That seems to be the gist of things here in ol’ Henry James’ celebrated novella, The Turn Of The Screw. It was posted on so many “Best Horror” and “Best Ghost” book lists that I thought I would give it a try. Having an occasional taste for Victoriana, I figured it was worth a try.

Apparently entire dissertations have been written about this book, so I won’t even try to be lofty or learned or anything.

Short version? Incredibly long, convoluted sentences that are nearly impossible to follow at times, some mild chills, lots of ambiguity and confusion, and occasional bits of fantastic over-the-top drama. In the end, I was left with no idea of what happened.

Which, I gather from doing some research, is kind of the whole point. How disappointing!

I know that it’s supposed to be tantalizing to not know… um, just about anything that happens, but in reality, 21st-century, before-bed reading, it was just frustrating.

Long(er) version: The story sets up nicely enough with a group of travellers in a cozy inn, listening to a storyteller by the fireplace, promising them the most evil story he’s ever heard. Then the story starts, and with it, the most ambiguous narrator I’ve ever encountered. I mean, this governess doesn’t know ANYTHING. She doesn’t know why her employer insists she handle everything at the manor, and never contact him about anything. She doesn’t know why the boy was expelled from school. She doesn’t know why the children seem so enchanted/enchanting. She doesn’t know if the figures she sees are real, or ghosts, or figments of her imagination/delusions of her crazy mind. She doesn’t know what the relationship is or was between these may-or-may-not-be ghosts. She doesn’t know what Miles knows. She doesn’t know what Flora knows. She doesn’t know what the housekeeper knows. She doesn’t know why Flora gets hysterical and has to be taken away. She doesn’t know what Miles sees (or doesn’t see) at the end. We don’t know if Miles has died or not.

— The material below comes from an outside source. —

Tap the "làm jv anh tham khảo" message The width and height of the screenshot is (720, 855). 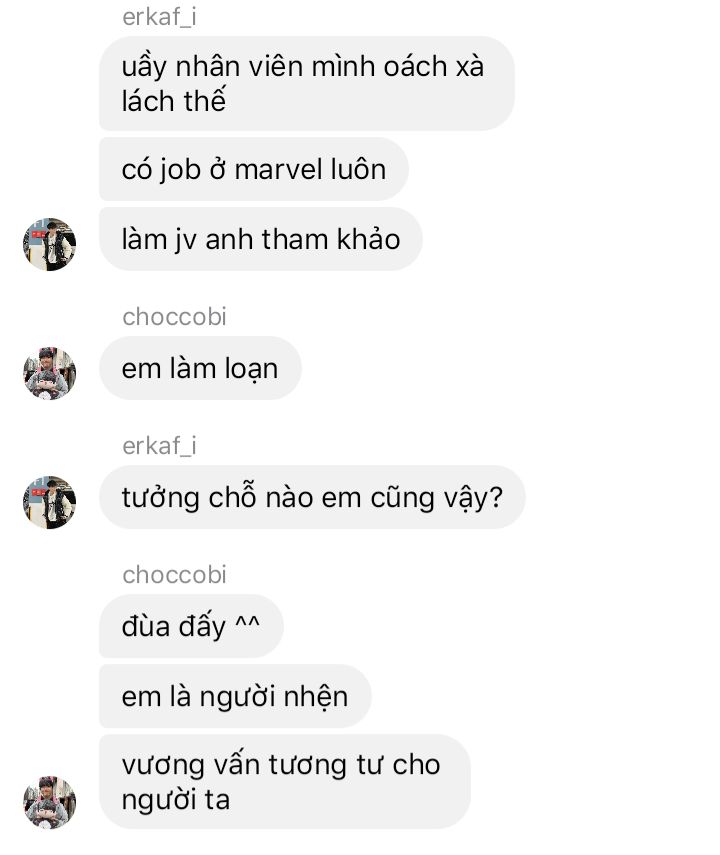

It’s a lot to keep up with, all these unknowns. I know the point is that by creating all these unknowns, we readers are forced to supply horrible suppositions. Isn’t that how it works? What you can come up with in your imagination is so much worse than reality (or what the author could come up with)? If you remember that much of Victorian literature talks so far around the subject of sex as to make it the gigantic elephant in the room, then the story takes on a darker edge. But that doesn’t take care of the rest of the unknowns. What did angelic Miles do that was so bad that he was expelled? Why are the children wandering around at all times of day and night? Why can the governess never ask them directly if they’ve seen anyone? She is ostensibly ‘protecting’ them from ‘corruption’ from these ‘ghosts’ (yes, quotations are necessary for just about everything in this book!)… but nobody else (as far we know) can see the ghosts, and soon she verging on crazy, herself. (Mrs. Rochester in the upstairs room!)

I don’t know. I liked reading a classic-style book (lots of language), and I appreciated the complex strands of the story weaving together a miasma of mystery (there’s some language for you!)… but I got really frustrated by not knowing anything. Rather than leaving me titillated and shivering and imagining all sorts of horrors, I was left with the conclusion that either the governess was mad, or the ghosts were real but she was far more frightened than the children. The ghosts don’t actually do anything. The children never seem frightened. In fact, no one but the governess is frightened, until she starts to lose it. In either case, my reaction was “meh“. Whatever! Some fancy language and a tortured Victorian governess seeing things did not float my boat. Oh well.

Now if I were a Literature major, this would be an entirely different post, because when you look at it through a literary lens, it becomes full of amazing devices and symbolism and all those kinds of things that I love to delve into. However, as just a casual reader, it didn’t do very much for me.